昭和19年(1944)、枝条架式と斜層貫流式を結合した流下式試験塩田を児島郡鉾立村番田(現玉野市)に設け、実験を繰り返して企業化に成功し、以後東野﨑塩田、元野﨑塩田に実施していった。昭和27年(1952)、日本専売公社は春藤式製塩法の優秀性を認め、全国の塩業者に流下式製塩法への転換を奨励した。
昭和33年(1958)には、全国の塩田が流下式への転換を達成し、過酷な重労働の軽減と生産力の飛躍をもたらした。昭和23~41年(1948~1966)、内海塩業(株) 取締役社長に就任した。

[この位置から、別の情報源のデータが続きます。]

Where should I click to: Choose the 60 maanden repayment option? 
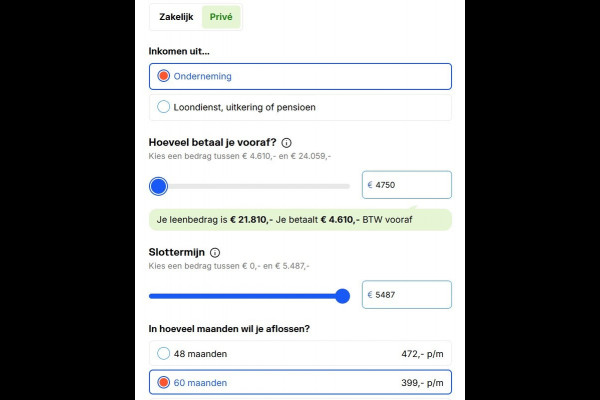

昭和32年(1957)、黄綬褒章、昭和40(1965)、勲五等双光旭日章を受賞。
(岡山県歴史人物事典)

塩田築造のスペシャリスト

西井 多吉

文化12~明治32年(1815・6・4~1899・5・9)倉敷市の人

児島、野﨑家家僕。五猿と号す(通称さるこじい)。浅口郡勇崎村(現倉敷市玉島勇崎)に生まれる。
15歳から児島郡味野村(現倉敷市児島味野)の塩田王野﨑武左衛門・武吉郎の二代に67年間に亘って仕え、福田新田の開発や塩田の開発、塩田経営や小作地管理、家産管理に手腕を奮い、野﨑家を西日本随一の塩田地主・耕地地主に飛躍させた。明治26年(1893)、その功により緑綬褒章が下賜された。
野﨑家には、原撫松が描いた五猿翁の肖像画が残っている。
野﨑家墓地に葬られ、三島毅(中洲)の銘した墓碑が建つ。
又、郷里(現倉敷市玉島柏島西の谷)に遺髪碑がある。